Notas prévias:
- A eleição da mesa da Assembleia da República (AR) é do interesse dos portugueses. Devia ser superior aos interesses dos partidos, por mais legítimos que estes sejam.
- Os partidos (e os políticos) existem para servir o povo.
- Exigir à priori um acordo para eleger a mesa do principal órgão de representação do povo, para que os políticos possam servir o povo, é duma imaturidade e insegurança a toda a prova.
- Qualquer tipo de entendimento para a eleição da mesa da AR devia advir do sentido da responsabilidade e duma genuína intenção para servir o povo.
Tendo em conta o que se passou no primeiro dia da XVI legislatura, vamos considerar um cenário baseado nos resultados de 10 de março, em que o PSD e o Chega trocam de posições.
Alguém dúvida que André Ventura é o líder do Chega? Não! Portanto, se algum outro dirigente (e deputado) do Chega, por exemplo, Pedro Pinto, Bruno Nunes, Pedro Frazão e até Rita Matias, dissessem que não havia nenhum “entendimento”, o que qualquer líder partidário prudente e responsável (neste cenário, o do PSD) deveria fazer era solicitar uma reunião com o líder do Chega para esclarecer dúvidas de modo a possibilitar a eleição da mesa da AR.
Foi isto que André Ventura fez? Não. Se Ventura e o Chega ficaram na dúvida sobre a eventual validade do “entendimento”, nada fizeram. Preferiram o espetáculo, deplorável, na minha opinião, para depois se vitimizarem. Na prática, Ventura fez aquilo que acusa os outros de lhe fazerem.
A segunda e a terceira votação confirmaram as evidencias. O Chega vota em bloco, com uma disciplina que só tem par no PCP. É estranho que os deputados do Chega se comportem como delegados, especialmente em sufrágios secretos e individuais, mas é algo que está no seu direito fazerem.
- Sinceramente, achei um erro o “não é não”. Mas algo que claramente se referia à pertença do Governo e/ou a eventuais acordos parlamentares não impedia o funcionamento da governação e da democracia.
- Ao justificar a sua atitude com uma interpretação integral do “não é não” o Chega criou um bloqueio à democracia. É tão simples como isto!
A política portuguesa tem de se preparar para uma nova cassete. Tivemos o período da cassete comunista. Agora vamos ter o tempo da cassete “cheguista”. Notem que entre estas duas cassetes há semelhanças. Os comunistas arrogavam ser moralmente superiores. O Chega acha que são moralmente justos. E tal como a cassete comunista, a cassete “cheguista” não passa da repetição das mesmas ideias: não se pode humilhar os 1,2 de votantes do Chega. Portanto, vitimização! E como o Chega se julga moralmente justo, tem o direito de humilhar todos os portugueses que não votaram neles. Não há dúvida que age como tal.

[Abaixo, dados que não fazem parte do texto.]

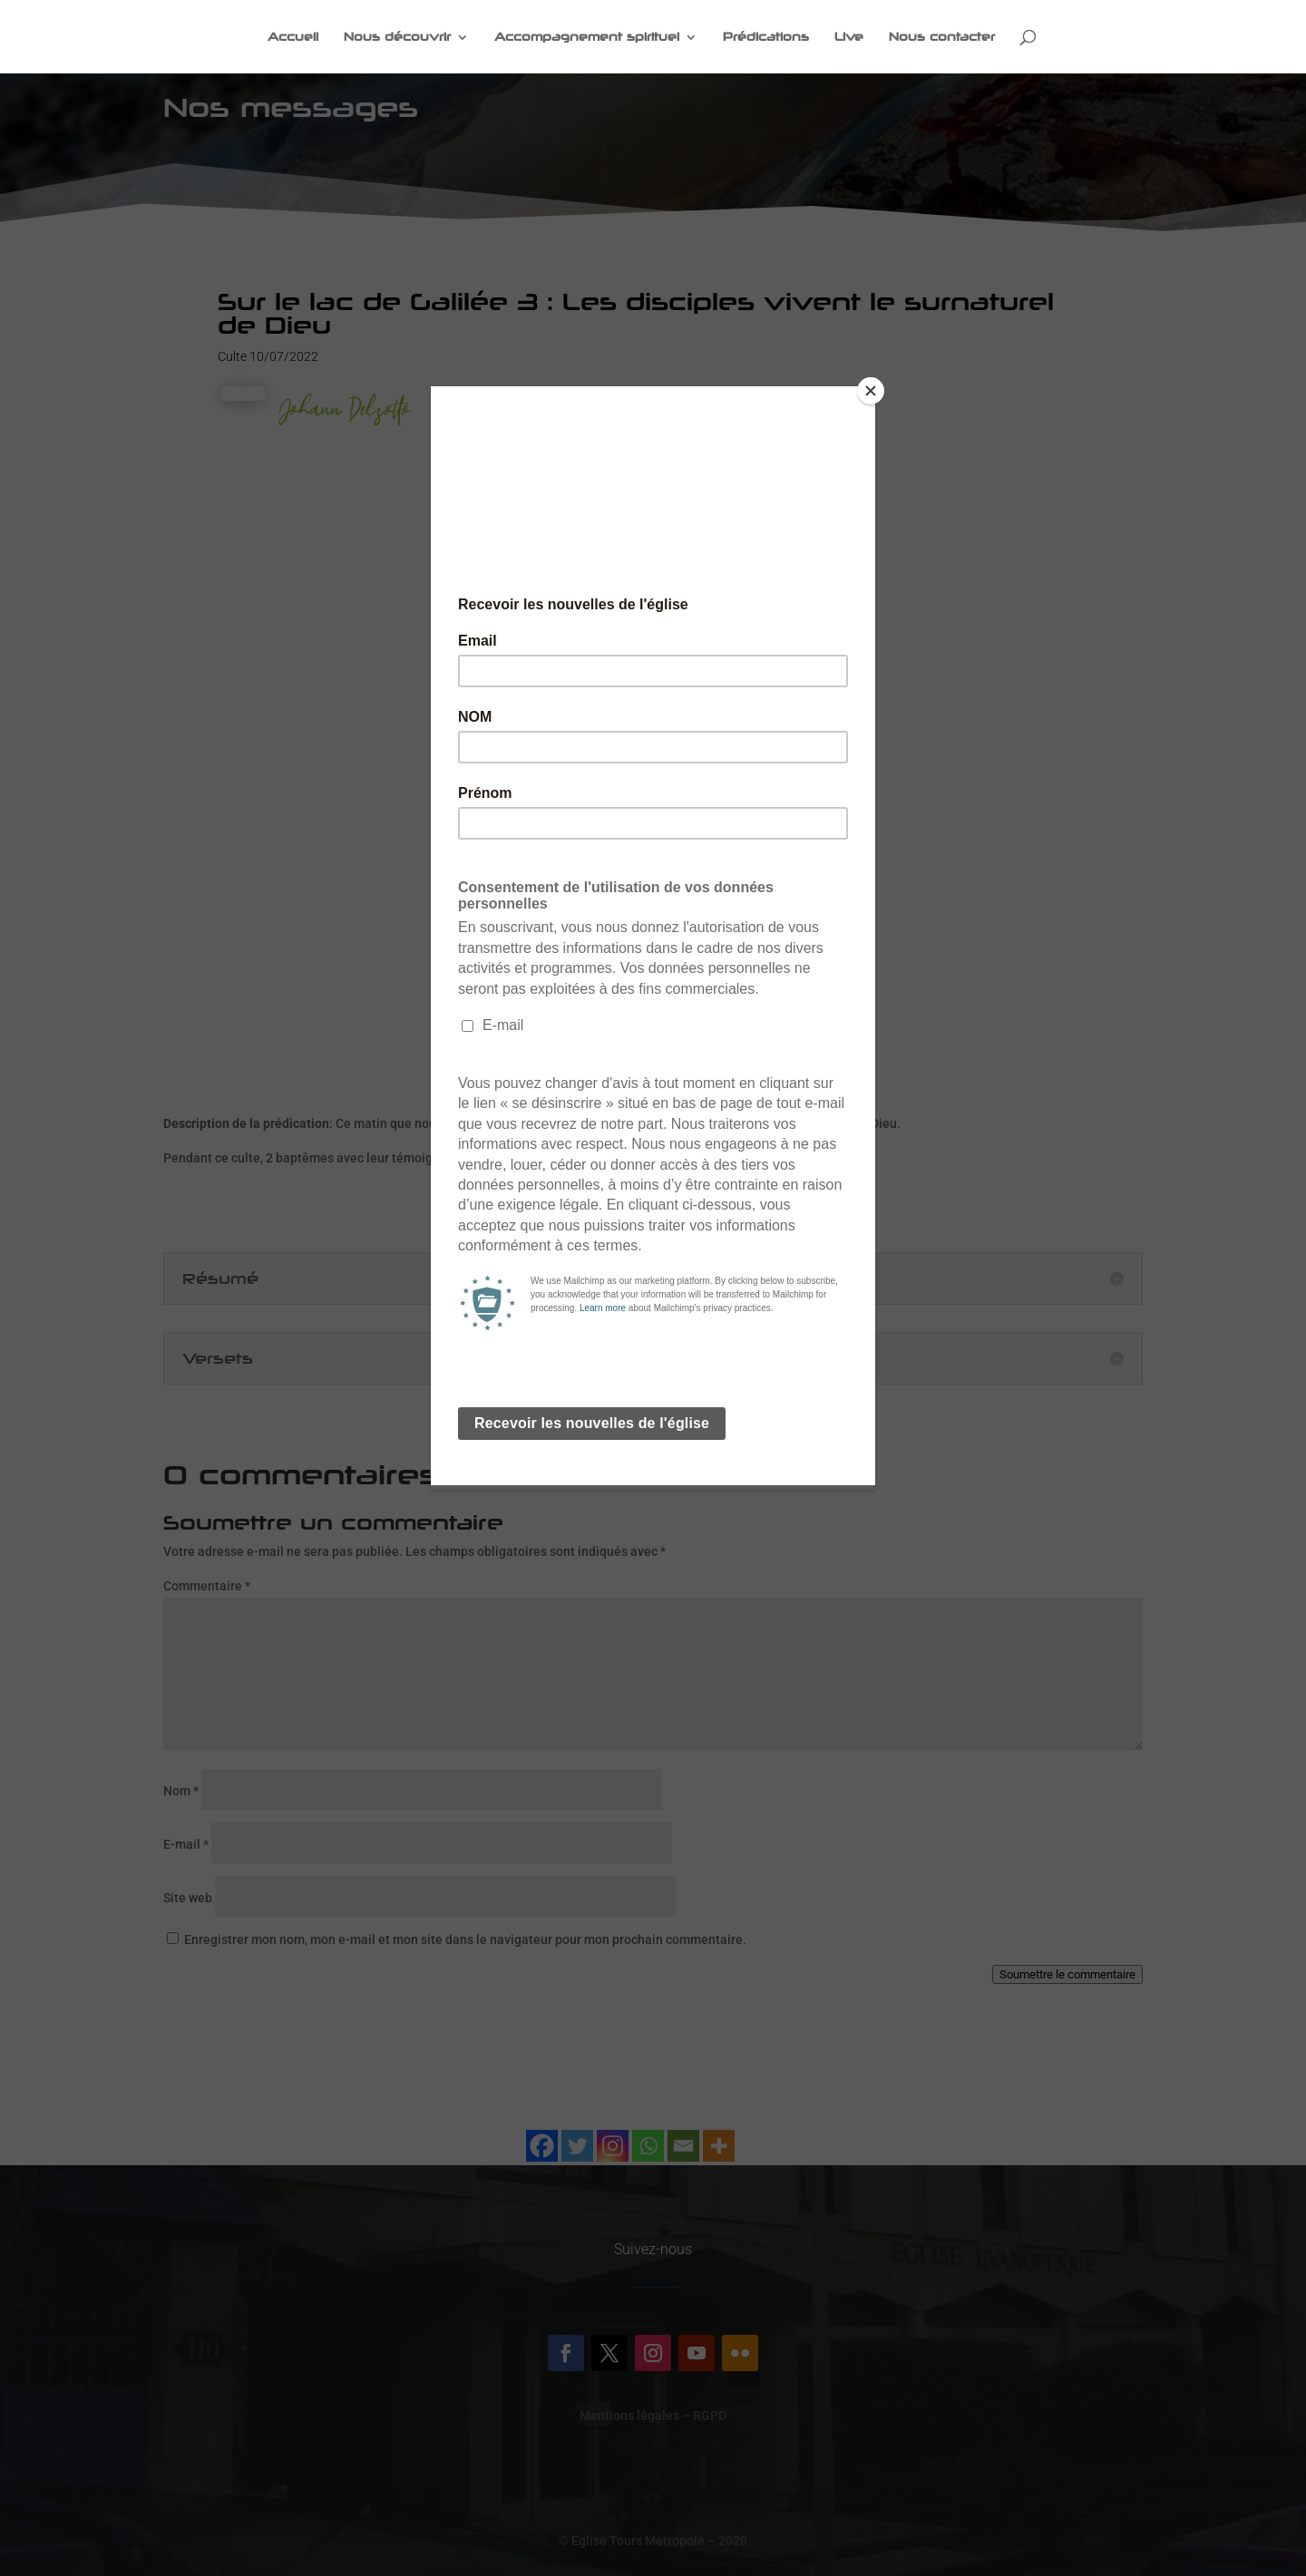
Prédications (766, 37)
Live (848, 37)
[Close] (870, 390)
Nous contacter (942, 37)
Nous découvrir (397, 37)
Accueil (293, 37)
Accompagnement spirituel (586, 37)
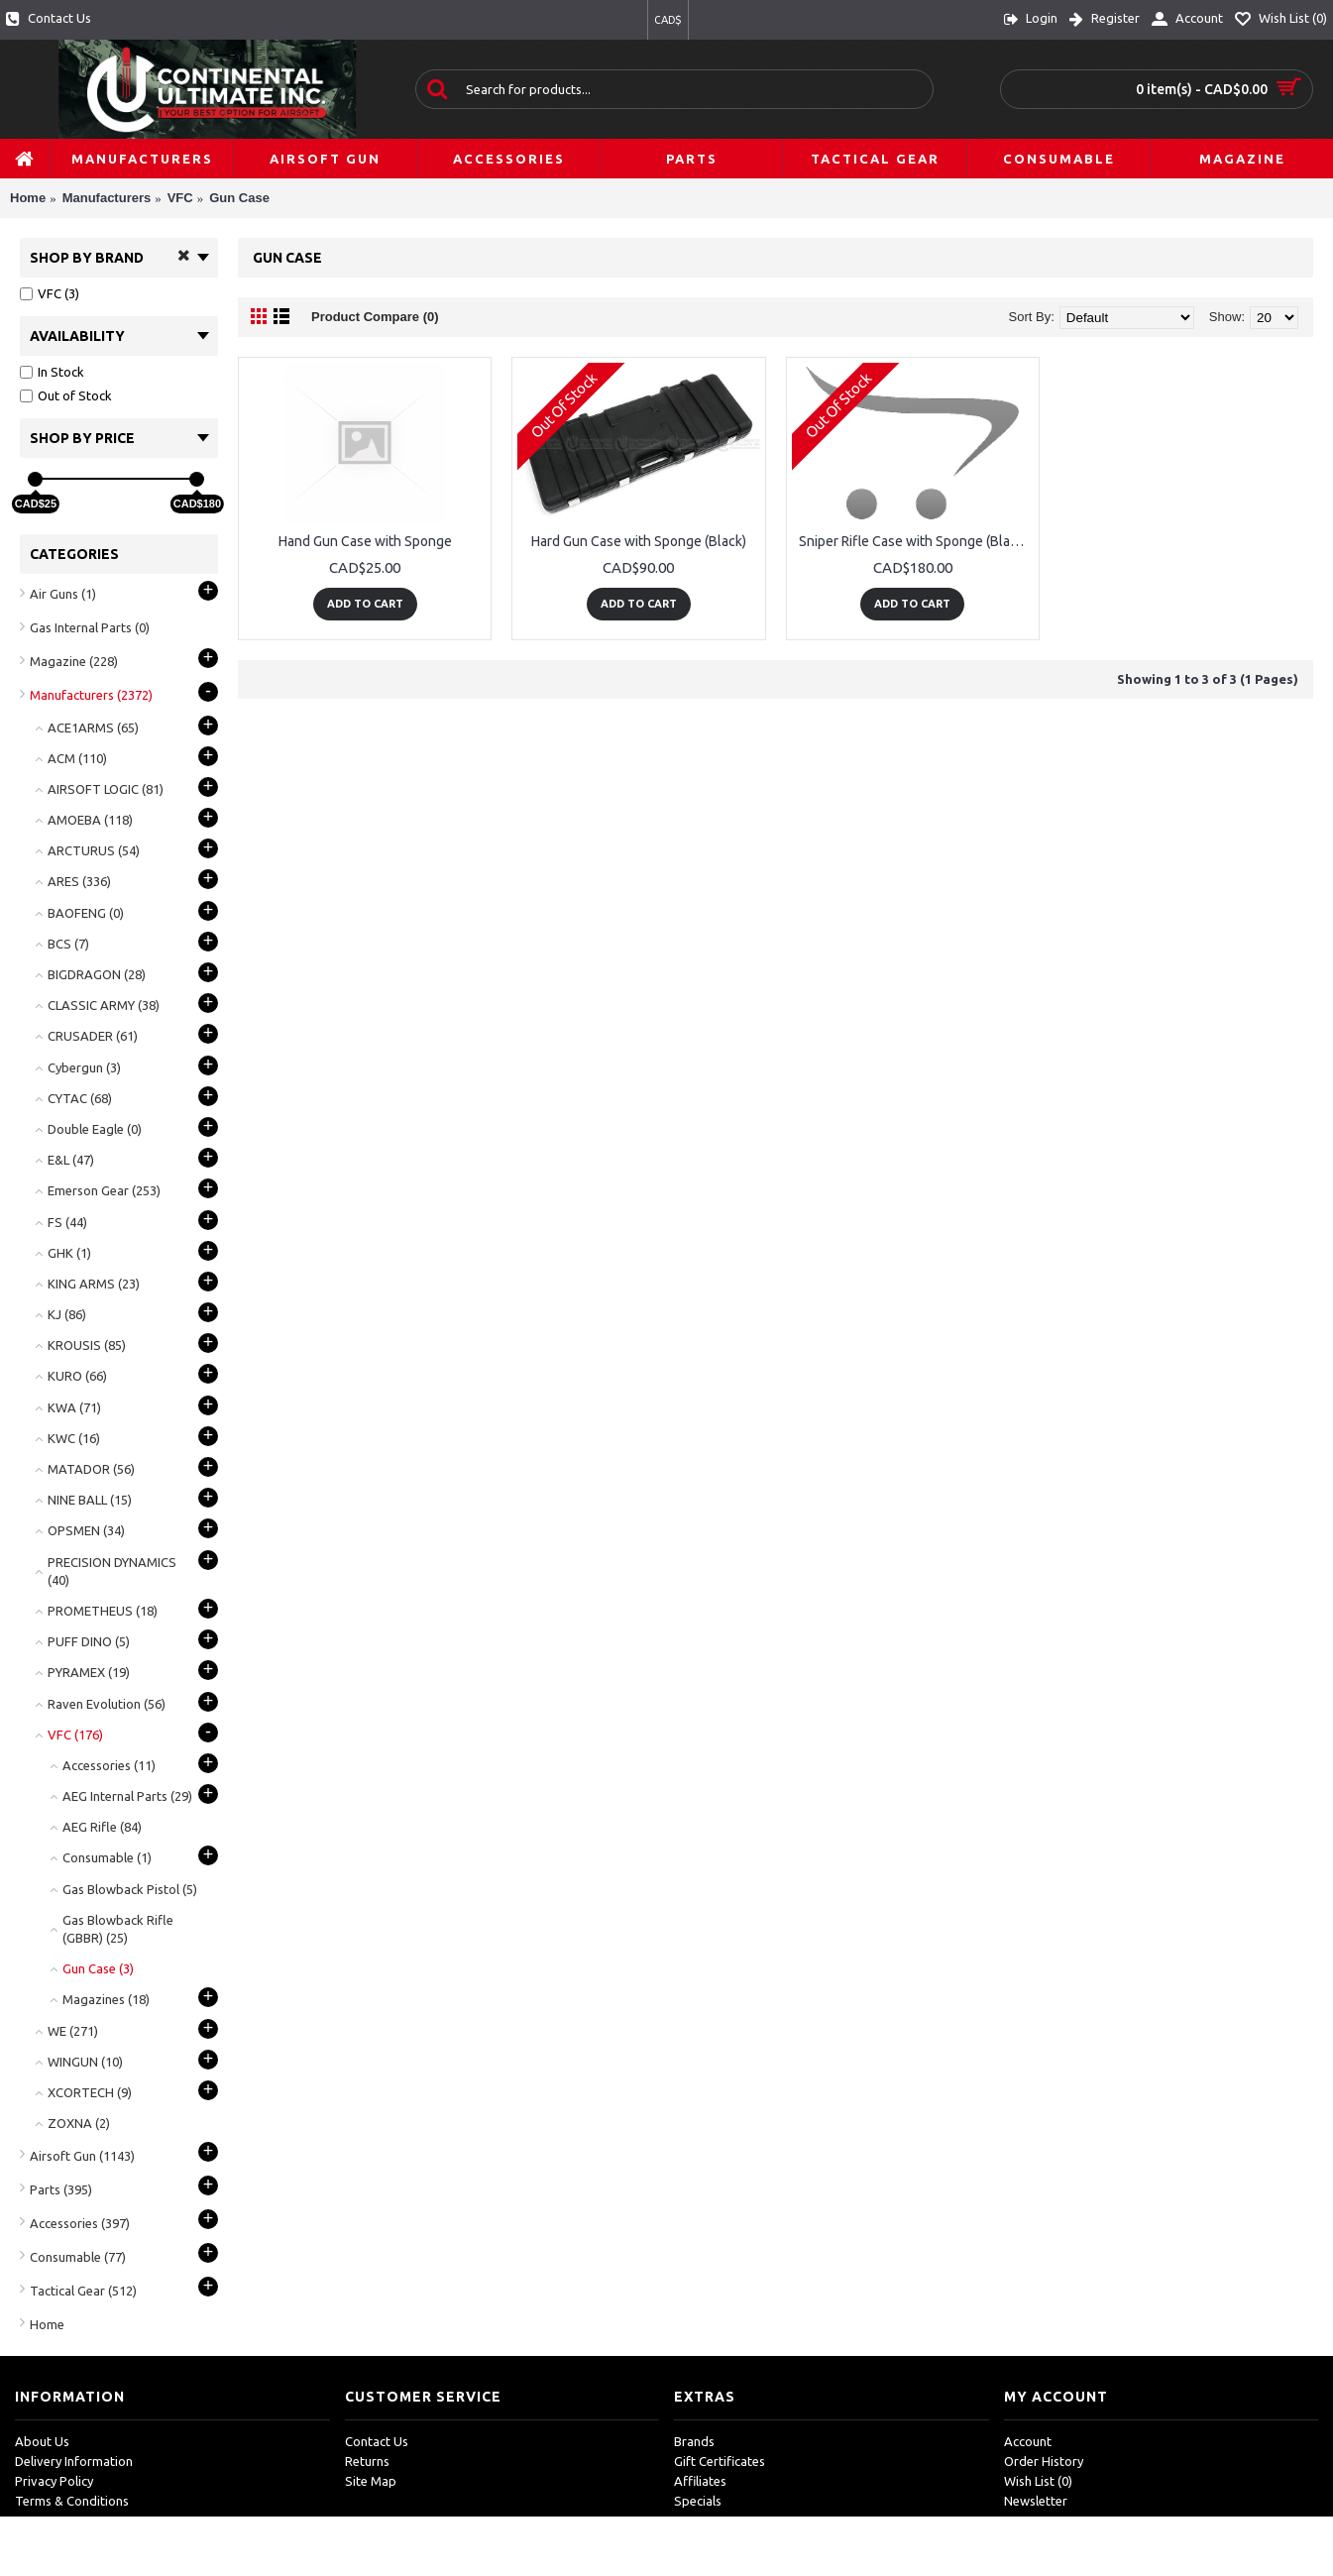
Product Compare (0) (375, 316)
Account (1028, 2441)
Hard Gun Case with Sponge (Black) (638, 541)
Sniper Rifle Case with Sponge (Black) (913, 541)
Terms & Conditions (72, 2501)
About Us (42, 2441)
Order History (1043, 2461)
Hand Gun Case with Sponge (365, 541)
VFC (180, 197)
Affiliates (700, 2481)
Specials (698, 2501)
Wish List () (1038, 2481)
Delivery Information (74, 2461)
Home (28, 197)
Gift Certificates (719, 2461)
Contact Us (376, 2441)
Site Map (370, 2481)
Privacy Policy (54, 2481)
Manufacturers (107, 197)
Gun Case (239, 197)
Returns (367, 2461)
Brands (694, 2441)
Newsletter (1035, 2501)
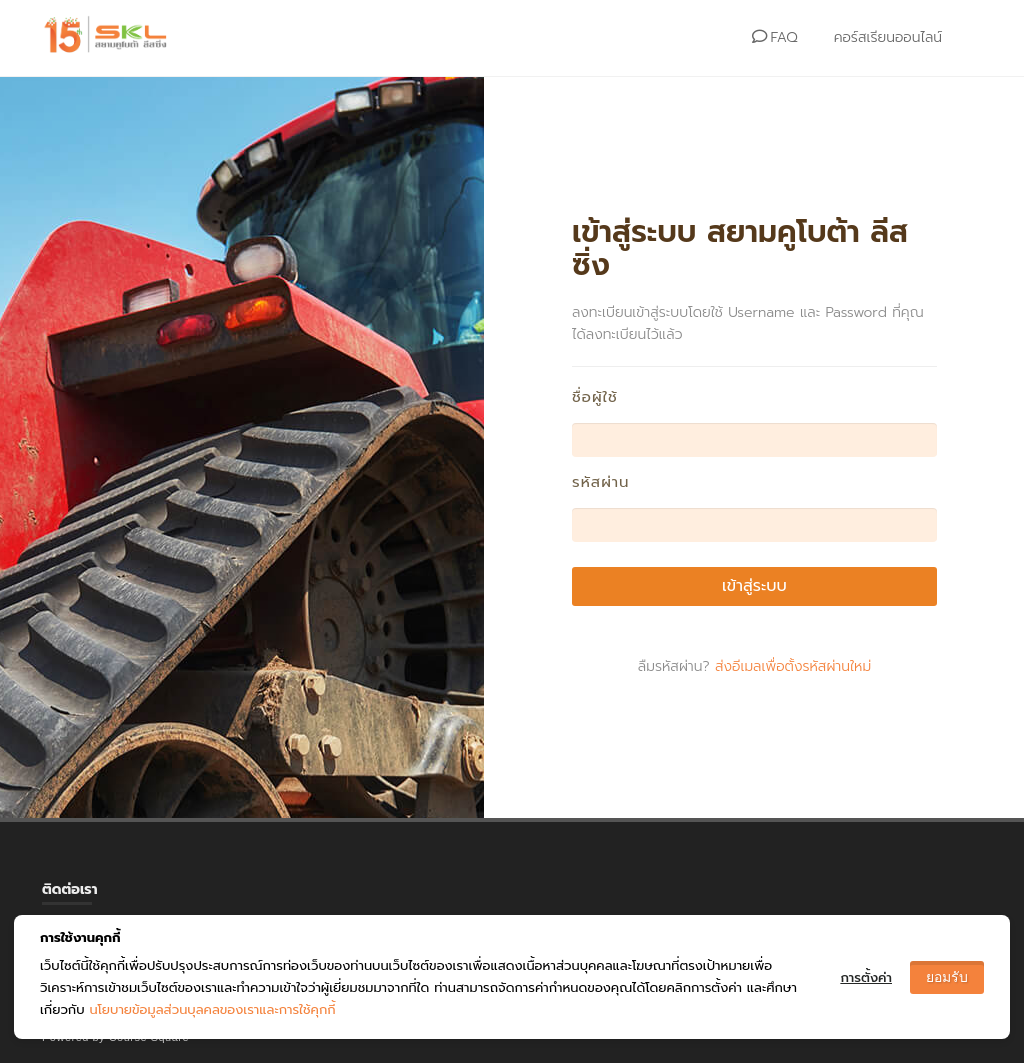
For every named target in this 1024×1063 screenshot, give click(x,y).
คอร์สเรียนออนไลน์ (888, 37)
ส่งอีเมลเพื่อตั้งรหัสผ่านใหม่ (793, 666)
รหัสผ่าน (601, 482)
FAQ (774, 37)
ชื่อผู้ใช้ (595, 397)
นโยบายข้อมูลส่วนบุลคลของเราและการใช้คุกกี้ (212, 1009)
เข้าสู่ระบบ (754, 586)
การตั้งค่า (866, 977)
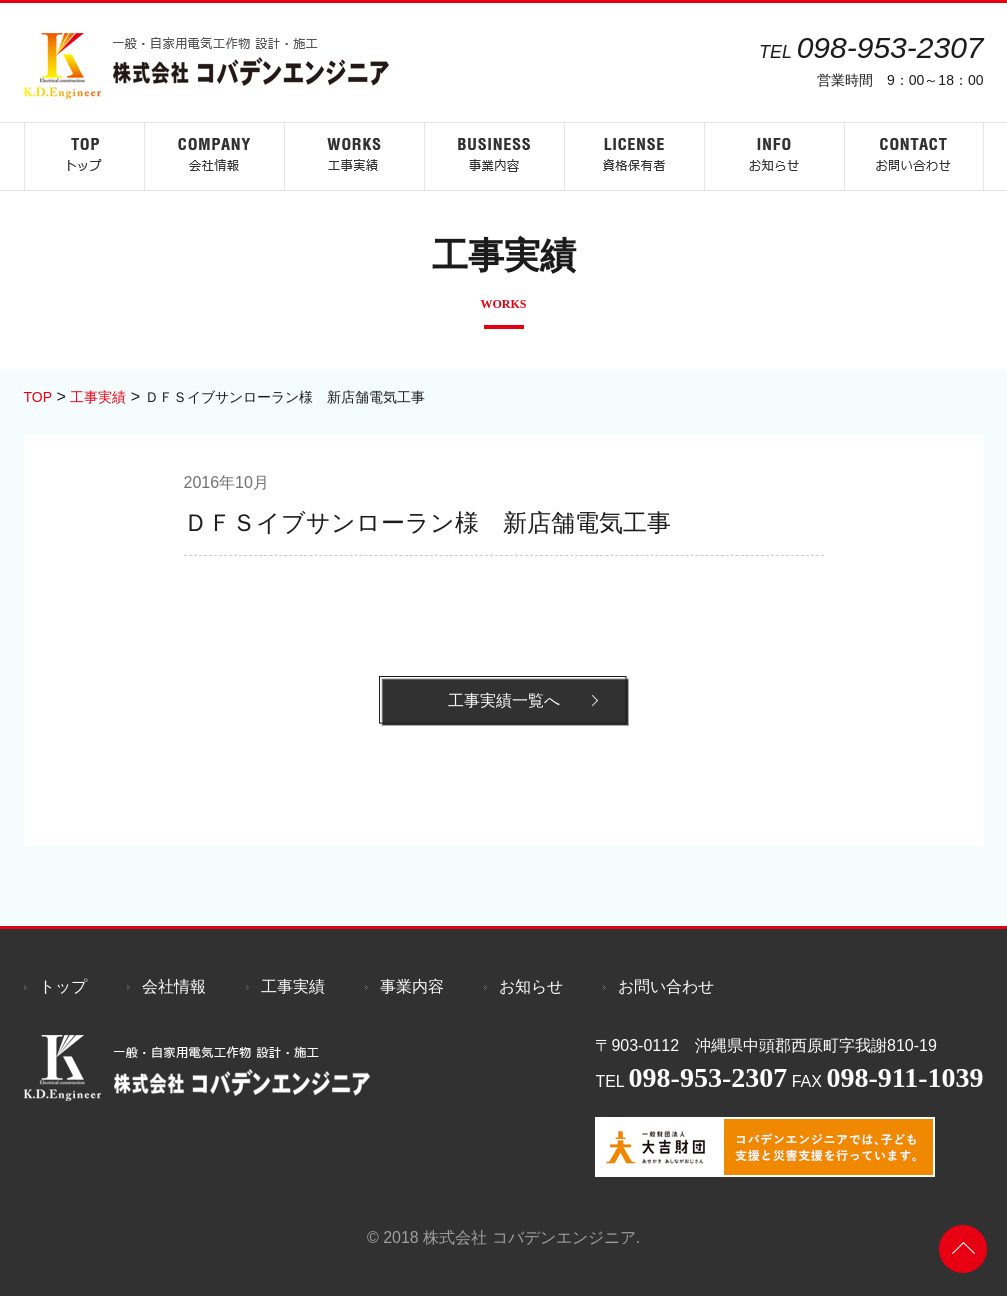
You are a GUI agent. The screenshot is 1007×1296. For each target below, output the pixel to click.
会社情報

Não sei como classificar este jogo político do Chega? Triste, no mínimo. Sei que o Chega optou por ser um problema. Felizmente, tornou claras as suas intenções. O Chega quer ser Governo. E não desistirá enquanto não o for. André Ventura está convencido que vai disputar a vitória com o PS. Continua em campanha eleitoral. Não vai respeitar os resultados eleitorais e vai continuar a espezinhar todos os outros portugueses.
Escrevi este texto no dia seguinte a estes acontecimentos. Mantendo a intransigência, o chega voltou a apresentar mais um candidato à presidência da mesa da Assembleia da República (AR). Ao fazê-lo, André Ventura, para além de ter mantido um bloqueio deliberado ao funcionamento da casa da democracia, foi incapaz de apoiar o candidato da direita viabilizando uma futura presidência socialista da AR a partir de 2026.
É indesmentível que o Chega optou por ser problema. E que também escolheu ser parceiro do PS. E acabou por levar uma bofetada de luva branca muito bem dada porque o PSD, mantendo a sua palavra, aprovou o candidato Chega à vice-presidência da AR.
Post-Scriptum: Apesar da matemática não enganar (AD + IL = 88 / PS + BE + CDU + Livre + PAN = 92) o Chega é livre para fazer o que bem entender. Não é obrigado a nada. Mas, se o Chega se abstiver ou votar contra, a esquerda ganha. Facto!
Há dúvidas quanto ao que esperar do Chega? Vamos ter um ciclo político em que o Chega e o PS vão competir nas narrativas e pelo papel de Calimero. Assim, creio que a coligação negativa (PS + Chega) se irá verificar mais vezes. É o melhor meio para provocar eleições o mais brevemente possível.
Post-Post-Scriptum: não deixa de ser delicioso ouvir a demagogia de Ventura sobre a distribuição de lugares e tachos e depois ver deputados do Chega eleitos para esses mesmos lugares e tachos.